When I was about ten pages into Call Me By Your Name by André Aciman, I thought this would be a book I couldn’t finish. The book’s narrator is its main character, a seventeen year old boy named Elio who lives with his parents in Italy. He is intelligent, shy, studious, and has a raging hormone-driven desire for Oliver, a twenty-four-year-old American houseguest of his parents. But Elio is a brat and seems to sabotage himself with every step along the way.

Elio is pretentious and doesn’t hide it. He craves someone to share his book-gained trivia with and sometimes gets it when Oliver occasionally reciprocates in an almost nonchalant manner. You get the sense that he finally met someone who understands him, though when Elio tries to show his affections, he gets the cold shoulder.

All this time, you’re acutely aware that Elio is only seventeen and may not have the best arrows in his quiver. His indirect methods rely on Oliver to understand his clumsy signals and engage. During this part of the book, I’d feel like yelling through the pages at Elio to do something – anything. The narrator-version of Elio reflects this story with a teenager-like worldview, which seems strange because we eventually learn he is an adult man reflecting on his experiences in the 1980s. Maybe narrator-Elio is just recounting his old mindset? Maybe, but I don’t think so.

This kind of will-they-won’t-they continues for about half the book when they finally do. Oliver felt the same way about Elio and was just shy. Elio had mistaken his shyness for coldness and reacted poorly along the way, as a teenager would. Once they hook up, Elio seems to change. The narration focuses less on his pretentious aspects and more on his real human experience of being raptured in a passionate relationship. Everything seems to be going great, but these things can’t last.

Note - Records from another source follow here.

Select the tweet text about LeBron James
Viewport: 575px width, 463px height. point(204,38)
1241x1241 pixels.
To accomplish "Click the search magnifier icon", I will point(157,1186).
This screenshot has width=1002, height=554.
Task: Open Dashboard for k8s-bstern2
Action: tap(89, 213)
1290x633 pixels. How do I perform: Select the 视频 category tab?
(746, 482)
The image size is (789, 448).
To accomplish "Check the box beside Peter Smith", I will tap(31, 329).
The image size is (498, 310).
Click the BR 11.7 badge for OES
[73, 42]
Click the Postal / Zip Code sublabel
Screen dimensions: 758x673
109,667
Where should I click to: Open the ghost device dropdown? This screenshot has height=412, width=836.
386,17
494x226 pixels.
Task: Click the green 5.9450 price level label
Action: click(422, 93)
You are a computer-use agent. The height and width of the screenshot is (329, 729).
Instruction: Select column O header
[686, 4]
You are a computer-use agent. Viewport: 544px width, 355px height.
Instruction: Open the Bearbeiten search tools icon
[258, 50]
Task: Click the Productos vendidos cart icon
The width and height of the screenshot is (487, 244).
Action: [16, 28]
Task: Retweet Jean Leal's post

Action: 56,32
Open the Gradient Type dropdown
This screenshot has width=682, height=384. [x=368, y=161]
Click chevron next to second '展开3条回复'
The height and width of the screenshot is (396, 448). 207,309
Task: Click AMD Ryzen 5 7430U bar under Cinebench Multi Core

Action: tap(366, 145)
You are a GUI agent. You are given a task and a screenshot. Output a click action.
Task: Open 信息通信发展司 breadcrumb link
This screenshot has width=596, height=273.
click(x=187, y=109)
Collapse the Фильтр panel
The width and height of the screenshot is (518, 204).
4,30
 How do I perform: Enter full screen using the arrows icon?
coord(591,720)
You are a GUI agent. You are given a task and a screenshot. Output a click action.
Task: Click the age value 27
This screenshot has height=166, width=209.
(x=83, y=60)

In Oliver’s final days in Italy, he and Elio go on a trip to Rome, partially sponsored by Elio’s father. This trip serves as a bookend to the entire affair, and before you know it, Oliver is back in the United States, where he resumes his everyday life. Oliver marries and has kids, but Elio seems to stand still and regresses into his old behavior.

The book concludes with the shared fate of most all summer romances: a promise to write or call, followed by the inevitable dissipation of the entire thing. Life goes on, and eventually, the two meet up again in Italy when Elio is in his late 30s and Oliver in his mid-40s. Oliver may have been uncomfortable being out and, therefore, married with kids (perhaps yielding to social expectations), but I don’t think it’s ever explicitly mentioned. The book ends with Elio’s desire for Oliver to reciprocate his inner craving for him, much like when he was just seventeen.

In the book’s final line is where we finally meet narrator-Elio; in an emotional state of arrested development – still living in his parents’ home, surrounded by constant reminders, and longing to return to when he was seventeen.

I didn’t think I would finish the book at first because I couldn’t get to a point where I liked Elio. Somewhere along the way, the idea that I was reading a Greek tragedy from the viewpoint of its main character clicked, and I had to finish it. I didn’t have to like him. Even at the book’s climax, when everything seemed to be going right, I knew that this had to end.

I would recommend this book if you think you could handle some graphic sexual descriptions and could contextualize them. I would not recommend this book to anyone under 25 since I believe you need more distance from your teenage years to appreciate it. I also don’t think this should be your first LGBT novel if you want to sample the genre. Some scenes in the book were a bit over the top (looking at you, hotel toilet scene), but it didn’t detract from the rest of the story in the end.